▶ _Source document_

--- --- ---

With increase diversification in industrialization and particularly with an extensive utilization of crude oil in Nigeria, especially in the Niger-Delta region, the concentration of metal pollutants in Warri River would continue to rise through natural run-off or industrial activities such as disposal of industrial effluents into the nearby stream.
Warri River stretches within latitudes 5°21`-6°00 N and longitudes 5°24`-6°21 E. The outlet of the river to the Atlantic Ocean through the Forcados Estuary made trade between the riverine inhabitants and the Portuguese possible in the 19th century and qualified Warri as the second largest port in Nigeria before 1975.
Warri River supports major commercial activities such as shipping of crude oil, fishery and recreational fishing and prawing. The river has been implicated in heavy metal contaminations in the past[4,5].
The adverse effects of heavy metals in aquatic environment have been documented[6,7]. Strictly speaking, virtually all metals are harmful if the exposure level exceeds permissible limit. Heavy metals endanger public health by being incorporated in the food or being released into water layers which serves as drinking water supply or habitat to some other organisms. Hence, the determination of heavy metals in periwinkles could be used as pollution indicator as well as human metallic burden through aquatic diets since periwinkles are largely consumed by Nigerians especially the people in the Niger-Delta area.
MATERIALS AND METHODS
Apparatus: A computerized buck scientific model 200a/210 atomic absorption spectrophotometer was used.
Reagents and glass ware: All reagents used in this study were analytical grades. Standard solutions of the eight metals were prepared from their respective 1000 ppm stock solution for calibrations. All glass wares and polythene containers were thoroughly washed with hot detergent, then soaked in 20% HNO3 for 24 h and then rinsed with plenty of distilled water. Triply distilled water stored in all the sample containers were analyzed for metals to check for possible contamination from the samples containers.
Sample collection: Periwinkles were purchased from four different markets in Warri Township. They are Main, Ekpan, Okere and Udu markets, respectively. The samples were stored at 4°C inside refrigerator until analysis. The analyses of the samples were carried out within five days.

--- --- ---

▶ _Supplied material_
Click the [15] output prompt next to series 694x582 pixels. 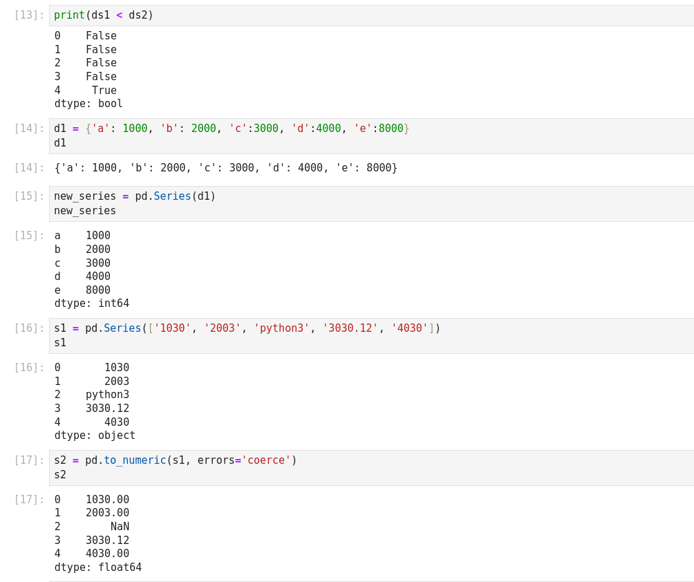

--- --- ---

▶ _Your instructions_
Resume the account of heavy metals in periwinkles from the Warri River, starting immediately after its final sentence.

▶ _Exercise output_
Extraction of sample: Periwinkles weighed 5 g was digested with 20 mL of conc HNO3 and 20 mL of water in Macrokjeldal digestion flask. The content was boiled until the volume reduced to about 20 mL. The content was allowed to cool and 10 mL conc. H2SO4 was added. The content was boiled again and small quantity of conc. HNO3 was added immediately the liquid began to blacken. The addition of conc. HNO3 was stopped when the liquid no longer blackened but the heating continued until white fumes began to appear. The whole content was cooled and 10 mL of saturated ammonium oxalate solution was added. The mixture was heated until copious white fumes were produced. The yellow solution then turned colourless. The digestate was stored in polythene bottles. Blank was prepared in the same way but by omitting the sample[8]. The solutions were then analyzed for Fe, Cu, Ba, Pb, Cd, Cr, Co and Ni using the computerized scientific model 200a/20 atomic absorption spectrophotometers. Triplicate samples were digested and analysed.
The instrument working conditions and parameters for the determinations of metals are shown in Table 1.
RESULTS AND DISCUSSION
The result of the analysis of the blank solution and the triply distilled water stored in the sample containers indicate no contamination from the reagents and the sample containers used as all the metals were below their detection limits.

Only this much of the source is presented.